### TO BE DONE
1) According to the inspection report excerpt, which regulation did the inspectors check the licensee's effluent sampling records against?
2) Pick up the inspection report excerpt where it stops and write the next part.

### PAGE EXCERPT
★ ★ ★ ★

The inspectors reviewed the licensees program for identifying any normally

non-radioactive systems that may have become radioactively contaminated to determine

if evaluations (e.g. 10 CFR 50.59 evaluations) were performed per IE Bulletin 80-10.

The inspectors did not identify any unknown contaminated systems that may have been

unmonitored discharge pathways to the environment.

The inspectors reviewed instrument maintenance and calibration records

(i.e., both installed and counting room equipment) associated with effluent

monitoring and reviewed quality control records for the radiation measurement

instruments. The inspectors performed this review to identify any degraded

equipment performance and to assess corrective actions, as applicable.

The inspectors reviewed the radionuclides that were included by the licensee in its

effluent source term to determine if all applicable radionuclides were included (within

detectability standards) in the licensees evaluation of effluents. The inspectors

reviewed waste stream analyses (10 CFR Part 61 analyses) to determine if

hard-to-detect radionuclides were also included in the source term analysis.

The inspectors reviewed a selection of monthly, quarterly, and annual dose calculations

to ensure that the licensee had properly demonstrated compliance with 10 CFR 50,

Appendix I, and RETS dose criteria.

The inspectors reviewed licensee records to identify any abnormal gaseous or liquid

tank discharges (e.g., discharges resulting from misaligned valves, valve leak-by, etc) to

determine if the licensee had implemented the required actions. The inspectors

determined if abnormal discharges were assessed and reported as part of the Annual

Radioactive Effluent Release Report consistent with Regulatory Guide 1.21. There were

no abnormal releases reported in the 2007 and 2008 annual effluent release reports.

The inspectors reviewed the licensees effluent sampling records (sampling locations,

sample analyses results, flow rates, and source term) for radioactive liquid and gaseous

effluents to verify that the licensees information satisfied the requirements of

10 CFR 20.1501.

This inspection constitutes one sample as defined by IP 71122.01-5.

b. Findings

No findings of significance were identified.

.3

Identification and Resolution of Problems

a. Inspection Scope

The inspectors reviewed the licensees self-assessments, audits, Licensee Event

Reports, and Special Reports related to the radioactive effluent treatment and monitoring

program since the last inspection to determine if identified problems were entered into

the CAP for resolution. The inspectors also assessed whether the licensee's

self-assessment program was capable of identifying repetitive deficiencies or significant

individual deficiencies in problem identification and resolution.

★ ★ ★ ★

### Element and text position data
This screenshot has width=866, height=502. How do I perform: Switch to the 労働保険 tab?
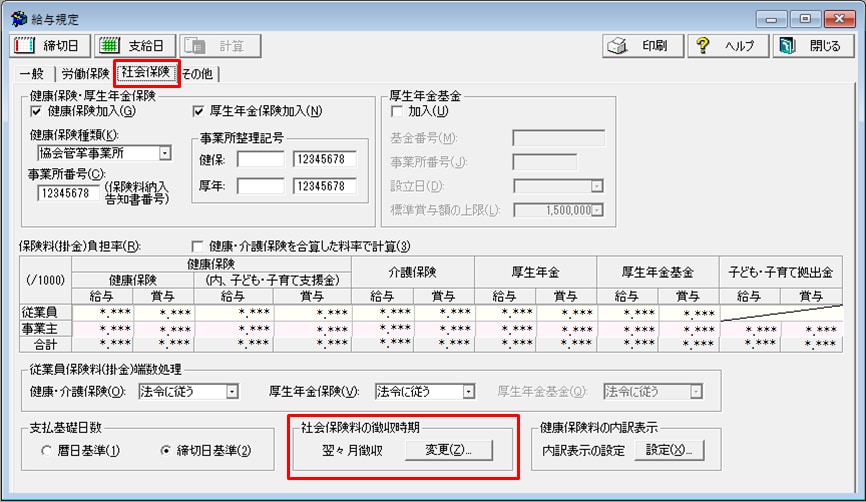(x=85, y=73)
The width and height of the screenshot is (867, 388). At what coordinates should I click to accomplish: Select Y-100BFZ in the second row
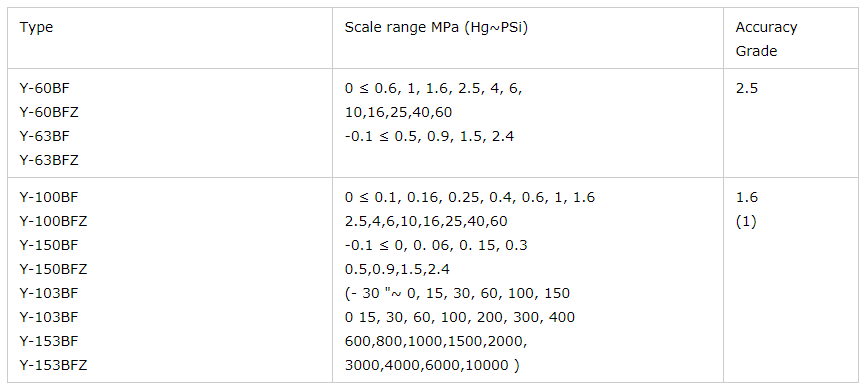click(x=54, y=222)
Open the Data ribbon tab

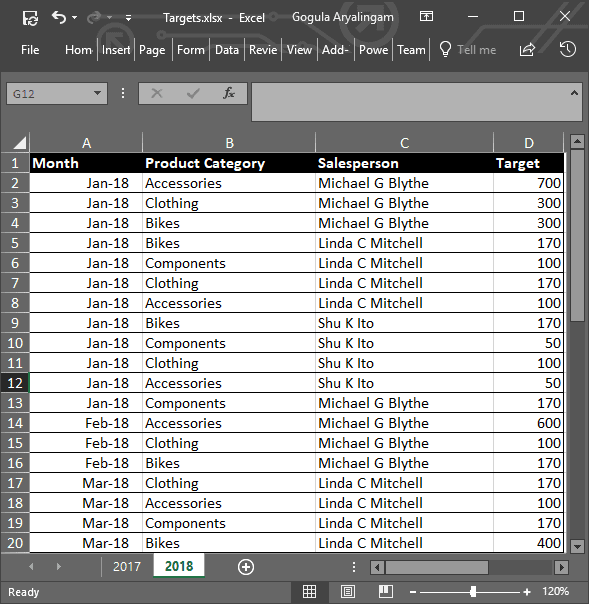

★ ★ ★ ★

### SOLVED PROBLEMS
1) 10 CFR 20.1501

2)
21

Enclosure

The inspectors reviewed corrective action reports from the radioactive effluent treatment

and monitoring program since the previous inspection, interviewed staff, and reviewed

documents to determine if the following activities were conducted in an effective and

timely manner commensurate with their importance to safety and risk:

initial problem identification, characterization, and tracking;

disposition of operability/reportability issues;

evaluation of safety significance/risk and priority for resolution;

identification of repetitive problems;

identification of contributing causes;

identification and implementation of effective corrective actions;

resolution of NCVs tracked in the corrective action system;

implementation/consideration of risk significant operational experience feedback;

and

ensuring problems were identified, characterized, prioritized, entered into a

corrective action, and resolved.

This inspection constitutes one sample as defined by IP 71122.01-5.

b. Findings

No findings of significance were identified.

4.

OTHER ACTIVITIES

4OA1 Performance Indicator Verification (71151)

.1

Unplanned Transients per 7000 Critical Hours

a.

Inspection Scope

The inspectors sampled licensee submittals for the Unplanned Transients per

7000 Critical Hours Performance Indicator (PI) for Units 1 and 2 for the period

beginning on the first quarter of 2008 through the end of the first quarter 2009.

To determine the accuracy of the PI data reported during those periods, PI definitions

and guidance contained in the Nuclear Energy Institute Document 99-02, Regulatory

Assessment Performance Indicator Guideline, Revision 5, were used. The inspectors

reviewed the licensees operator narrative logs, issue reports, maintenance rule records,

event reports and NRC Integrated Inspection Reports for the period of January 2008

through March 2009 to validate the accuracy of the submittals. The inspectors also

reviewed the licensees issue report database to determine if any problems had been

identified with the PI data collected or transmitted for this indicator and none were

identified. Documents reviewed are listed in the Attachment to this report.

This inspection constituted two unplanned transients per 7000 critical hours samples as

defined in IP 71151-05.

b.

Findings

No findings of significance were identified.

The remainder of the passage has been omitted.